The European Union has classified spyware as a restricted item requiring an export license, much like weapons:
Companies which make spyware will have to apply for permission to export the software once new EU regulations come into effect in late December.
Officially referred to as “intrusion software”, the software will now be included on the EU’s list of “dual use” items, defined as “goods, software and technology normally used for civilian purposes but which might have military applications or contribute to the proliferation of weapons of mass destruction.”
The restriction means that companies will have to apply for a licence to export spyware, although it doesn’t affect the sale of the software within the UK. Inclusion on the dual-use list places the technology alongside nuclear reactors, ultra-high-resolution cameras, and rocket fuel.
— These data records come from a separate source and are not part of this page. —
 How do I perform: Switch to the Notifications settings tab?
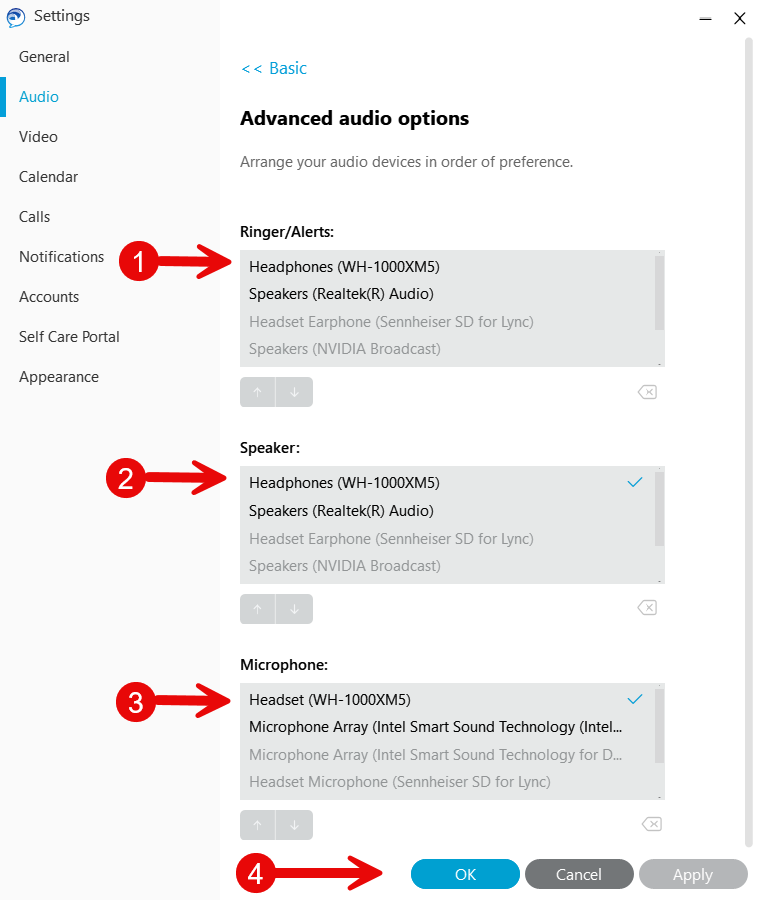pyautogui.click(x=61, y=257)
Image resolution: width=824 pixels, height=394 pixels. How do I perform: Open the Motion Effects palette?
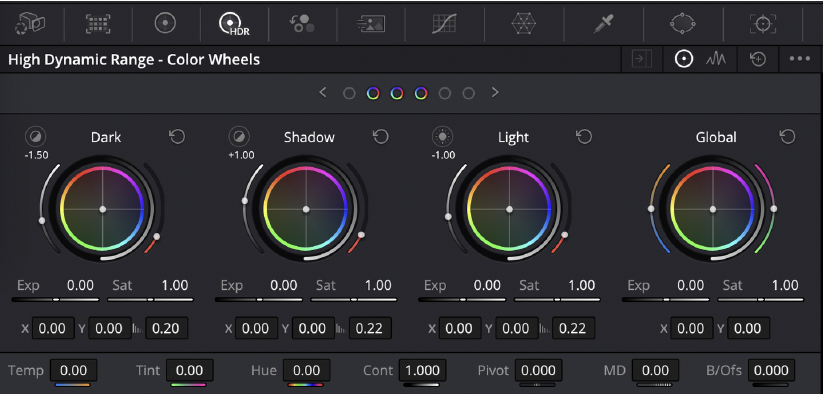point(372,23)
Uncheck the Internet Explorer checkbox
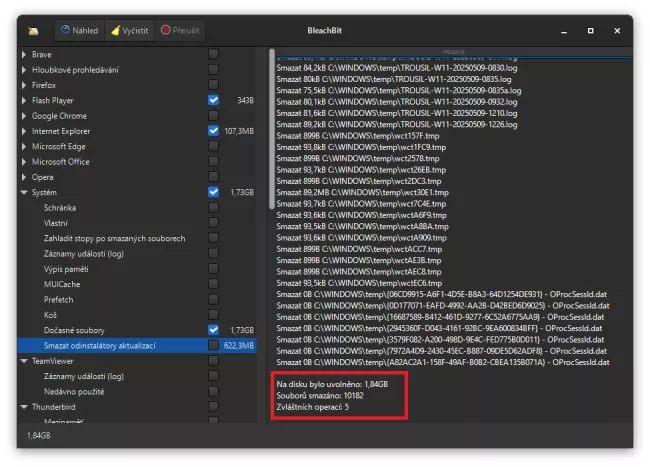The height and width of the screenshot is (467, 650). click(213, 131)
While the regulation is implemented by the European commission, the British government supports the restriction of spyware. “The UK has made it clear over the last two years that we believe that while these kind of technologies do have legitimate uses, they also pose threats to national security and to human rights and should be subject to export controls,” said a spokesperson for the Department for Business, Innovation and Skills.
Hopefully, this the export of such software to repressive regimes, as FinFisher did with its FinFish spyware, which it probably exported to Egypt, Bahrain, Ethiopia, etc.
Additionally, I hope that it will serve to also restrict the use of such programs by commercial entities.
Things like tracking cookies, and Verizon’s new “super cookies”, should be included in this category.